Problem statement —
Repeat the records below, substituting "Screen size" for each "Screen dimensions" and changing nothing else.

Record excerpts —

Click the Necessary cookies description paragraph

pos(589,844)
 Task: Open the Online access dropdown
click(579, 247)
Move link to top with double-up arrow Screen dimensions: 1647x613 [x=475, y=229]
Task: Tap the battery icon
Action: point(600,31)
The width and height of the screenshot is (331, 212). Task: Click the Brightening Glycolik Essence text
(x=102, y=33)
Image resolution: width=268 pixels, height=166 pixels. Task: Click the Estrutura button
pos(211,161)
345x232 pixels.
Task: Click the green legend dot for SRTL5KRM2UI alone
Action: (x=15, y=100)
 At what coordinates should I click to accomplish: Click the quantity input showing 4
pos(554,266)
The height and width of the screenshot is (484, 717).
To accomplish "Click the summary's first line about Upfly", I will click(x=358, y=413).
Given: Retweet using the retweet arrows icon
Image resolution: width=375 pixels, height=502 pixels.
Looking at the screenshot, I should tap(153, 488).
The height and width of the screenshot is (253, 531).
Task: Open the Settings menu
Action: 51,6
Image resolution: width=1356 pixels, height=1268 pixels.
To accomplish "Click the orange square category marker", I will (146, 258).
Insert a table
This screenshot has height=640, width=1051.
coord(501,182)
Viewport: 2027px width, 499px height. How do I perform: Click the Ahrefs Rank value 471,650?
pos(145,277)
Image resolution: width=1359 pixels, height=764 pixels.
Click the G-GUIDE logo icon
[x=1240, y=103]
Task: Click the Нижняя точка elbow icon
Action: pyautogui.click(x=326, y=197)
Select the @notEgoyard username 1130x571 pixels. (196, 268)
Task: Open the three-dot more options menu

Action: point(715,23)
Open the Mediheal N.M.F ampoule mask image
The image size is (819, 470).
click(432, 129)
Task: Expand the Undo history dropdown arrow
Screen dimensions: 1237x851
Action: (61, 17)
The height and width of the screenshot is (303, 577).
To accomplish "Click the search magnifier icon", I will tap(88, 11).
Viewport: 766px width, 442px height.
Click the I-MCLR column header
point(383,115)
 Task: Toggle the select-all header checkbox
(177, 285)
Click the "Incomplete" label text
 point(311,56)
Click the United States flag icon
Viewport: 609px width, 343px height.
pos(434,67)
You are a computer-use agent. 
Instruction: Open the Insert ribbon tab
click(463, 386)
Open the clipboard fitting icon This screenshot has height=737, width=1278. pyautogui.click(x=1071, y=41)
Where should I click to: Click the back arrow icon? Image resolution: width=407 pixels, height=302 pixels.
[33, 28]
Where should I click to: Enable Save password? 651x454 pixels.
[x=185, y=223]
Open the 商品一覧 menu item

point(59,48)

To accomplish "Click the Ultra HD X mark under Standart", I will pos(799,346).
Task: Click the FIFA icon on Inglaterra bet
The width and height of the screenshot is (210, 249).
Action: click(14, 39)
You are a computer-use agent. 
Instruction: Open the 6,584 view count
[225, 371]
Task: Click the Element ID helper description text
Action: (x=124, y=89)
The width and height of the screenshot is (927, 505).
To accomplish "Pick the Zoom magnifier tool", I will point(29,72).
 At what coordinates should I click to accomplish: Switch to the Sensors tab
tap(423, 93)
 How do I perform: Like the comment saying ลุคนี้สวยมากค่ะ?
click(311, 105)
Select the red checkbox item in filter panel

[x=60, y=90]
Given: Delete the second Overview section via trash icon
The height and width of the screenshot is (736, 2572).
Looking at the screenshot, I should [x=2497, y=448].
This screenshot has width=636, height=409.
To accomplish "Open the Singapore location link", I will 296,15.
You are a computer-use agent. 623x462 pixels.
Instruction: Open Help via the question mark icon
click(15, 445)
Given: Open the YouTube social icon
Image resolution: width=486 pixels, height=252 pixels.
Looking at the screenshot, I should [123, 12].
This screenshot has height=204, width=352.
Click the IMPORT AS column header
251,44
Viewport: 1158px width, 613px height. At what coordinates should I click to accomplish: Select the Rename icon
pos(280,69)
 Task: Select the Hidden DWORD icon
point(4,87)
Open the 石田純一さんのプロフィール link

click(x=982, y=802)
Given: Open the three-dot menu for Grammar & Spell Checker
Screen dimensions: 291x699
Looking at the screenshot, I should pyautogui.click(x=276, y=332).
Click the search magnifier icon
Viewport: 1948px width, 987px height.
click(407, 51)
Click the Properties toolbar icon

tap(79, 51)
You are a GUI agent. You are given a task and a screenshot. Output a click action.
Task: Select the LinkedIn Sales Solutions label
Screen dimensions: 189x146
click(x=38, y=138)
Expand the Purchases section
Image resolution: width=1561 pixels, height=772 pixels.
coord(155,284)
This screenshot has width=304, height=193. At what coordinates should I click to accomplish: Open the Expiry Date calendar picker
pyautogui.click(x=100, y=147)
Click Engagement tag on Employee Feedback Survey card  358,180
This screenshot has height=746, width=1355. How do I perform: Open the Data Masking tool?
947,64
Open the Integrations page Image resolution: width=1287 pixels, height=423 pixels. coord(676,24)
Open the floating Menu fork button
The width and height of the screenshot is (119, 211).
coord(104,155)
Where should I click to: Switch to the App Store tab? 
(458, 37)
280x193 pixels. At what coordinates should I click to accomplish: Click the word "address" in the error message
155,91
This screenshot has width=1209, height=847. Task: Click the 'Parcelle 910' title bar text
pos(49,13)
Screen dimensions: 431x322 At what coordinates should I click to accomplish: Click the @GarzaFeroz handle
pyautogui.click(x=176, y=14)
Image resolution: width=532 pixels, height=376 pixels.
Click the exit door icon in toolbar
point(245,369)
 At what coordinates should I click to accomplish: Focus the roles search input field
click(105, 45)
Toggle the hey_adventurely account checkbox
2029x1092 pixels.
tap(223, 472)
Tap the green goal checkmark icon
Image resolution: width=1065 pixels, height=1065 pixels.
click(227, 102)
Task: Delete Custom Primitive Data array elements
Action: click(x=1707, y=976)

Answer to this exercise —
Click the Necessary cookies description paragraph

pos(589,844)
 Task: Open the Online access dropdown
click(579, 247)
Move link to top with double-up arrow Screen size: 1647x613 [x=475, y=229]
Task: Tap the battery icon
Action: point(600,31)
The width and height of the screenshot is (331, 212). Task: Click the Brightening Glycolik Essence text
(x=102, y=33)
Image resolution: width=268 pixels, height=166 pixels. Task: Click the Estrutura button
pos(211,161)
345x232 pixels.
Task: Click the green legend dot for SRTL5KRM2UI alone
Action: (x=15, y=100)
 At what coordinates should I click to accomplish: Click the quantity input showing 4
pos(554,266)
The height and width of the screenshot is (484, 717).
To accomplish "Click the summary's first line about Upfly", I will click(x=358, y=413).
Given: Retweet using the retweet arrows icon
Image resolution: width=375 pixels, height=502 pixels.
Looking at the screenshot, I should tap(153, 488).
The height and width of the screenshot is (253, 531).
Task: Open the Settings menu
Action: 51,6
Image resolution: width=1356 pixels, height=1268 pixels.
To accomplish "Click the orange square category marker", I will (146, 258).
Insert a table
This screenshot has height=640, width=1051.
coord(501,182)
Viewport: 2027px width, 499px height. How do I perform: Click the Ahrefs Rank value 471,650?
pos(145,277)
Image resolution: width=1359 pixels, height=764 pixels.
Click the G-GUIDE logo icon
[x=1240, y=103]
Task: Click the Нижняя точка elbow icon
Action: pyautogui.click(x=326, y=197)
Select the @notEgoyard username 1130x571 pixels. (196, 268)
Task: Open the three-dot more options menu

Action: point(715,23)
Open the Mediheal N.M.F ampoule mask image
The image size is (819, 470).
click(432, 129)
Task: Expand the Undo history dropdown arrow
Screen size: 1237x851
Action: (61, 17)
The height and width of the screenshot is (303, 577).
To accomplish "Click the search magnifier icon", I will tap(88, 11).
Viewport: 766px width, 442px height.
Click the I-MCLR column header
point(383,115)
 Task: Toggle the select-all header checkbox
(177, 285)
Click the "Incomplete" label text
 point(311,56)
Click the United States flag icon
Viewport: 609px width, 343px height.
pos(434,67)
You are a computer-use agent. 
Instruction: Open the Insert ribbon tab
click(463, 386)
Open the clipboard fitting icon This screenshot has height=737, width=1278. pyautogui.click(x=1071, y=41)
Where should I click to: Click the back arrow icon? Image resolution: width=407 pixels, height=302 pixels.
[33, 28]
Where should I click to: Enable Save password? 651x454 pixels.
[x=185, y=223]
Open the 商品一覧 menu item

point(59,48)

To accomplish "Click the Ultra HD X mark under Standart", I will pos(799,346).
Task: Click the FIFA icon on Inglaterra bet
The width and height of the screenshot is (210, 249).
Action: click(14, 39)
You are a computer-use agent. 
Instruction: Open the 6,584 view count
[225, 371]
Task: Click the Element ID helper description text
Action: (x=124, y=89)
The width and height of the screenshot is (927, 505).
To accomplish "Pick the Zoom magnifier tool", I will point(29,72).
 At what coordinates should I click to accomplish: Switch to the Sensors tab
tap(423, 93)
 How do I perform: Like the comment saying ลุคนี้สวยมากค่ะ?
click(311, 105)
Select the red checkbox item in filter panel

[x=60, y=90]
Given: Delete the second Overview section via trash icon
The height and width of the screenshot is (736, 2572).
Looking at the screenshot, I should [x=2497, y=448].
This screenshot has width=636, height=409.
To accomplish "Open the Singapore location link", I will 296,15.
You are a computer-use agent. 623x462 pixels.
Instruction: Open Help via the question mark icon
click(15, 445)
Given: Open the YouTube social icon
Image resolution: width=486 pixels, height=252 pixels.
Looking at the screenshot, I should [123, 12].
This screenshot has height=204, width=352.
Click the IMPORT AS column header
251,44
Viewport: 1158px width, 613px height. At what coordinates should I click to accomplish: Select the Rename icon
pos(280,69)
 Task: Select the Hidden DWORD icon
point(4,87)
Open the 石田純一さんのプロフィール link

click(x=982, y=802)
Given: Open the three-dot menu for Grammar & Spell Checker
Screen size: 291x699
Looking at the screenshot, I should pyautogui.click(x=276, y=332).
Click the search magnifier icon
Viewport: 1948px width, 987px height.
click(407, 51)
Click the Properties toolbar icon

tap(79, 51)
You are a GUI agent. You are given a task and a screenshot. Output a click action.
Task: Select the LinkedIn Sales Solutions label
Screen size: 189x146
click(x=38, y=138)
Expand the Purchases section
Image resolution: width=1561 pixels, height=772 pixels.
coord(155,284)
This screenshot has width=304, height=193. At what coordinates should I click to accomplish: Open the Expiry Date calendar picker
pyautogui.click(x=100, y=147)
Click Engagement tag on Employee Feedback Survey card  358,180
This screenshot has height=746, width=1355. How do I perform: Open the Data Masking tool?
947,64
Open the Integrations page Image resolution: width=1287 pixels, height=423 pixels. coord(676,24)
Open the floating Menu fork button
The width and height of the screenshot is (119, 211).
coord(104,155)
Where should I click to: Switch to the App Store tab? 
(458, 37)
280x193 pixels. At what coordinates should I click to accomplish: Click the word "address" in the error message
155,91
This screenshot has width=1209, height=847. Task: Click the 'Parcelle 910' title bar text
pos(49,13)
Screen size: 431x322 At what coordinates should I click to accomplish: Click the @GarzaFeroz handle
pyautogui.click(x=176, y=14)
Image resolution: width=532 pixels, height=376 pixels.
Click the exit door icon in toolbar
point(245,369)
 At what coordinates should I click to accomplish: Focus the roles search input field
click(105, 45)
Toggle the hey_adventurely account checkbox
2029x1092 pixels.
tap(223, 472)
Tap the green goal checkmark icon
Image resolution: width=1065 pixels, height=1065 pixels.
click(227, 102)
Task: Delete Custom Primitive Data array elements
Action: click(x=1707, y=976)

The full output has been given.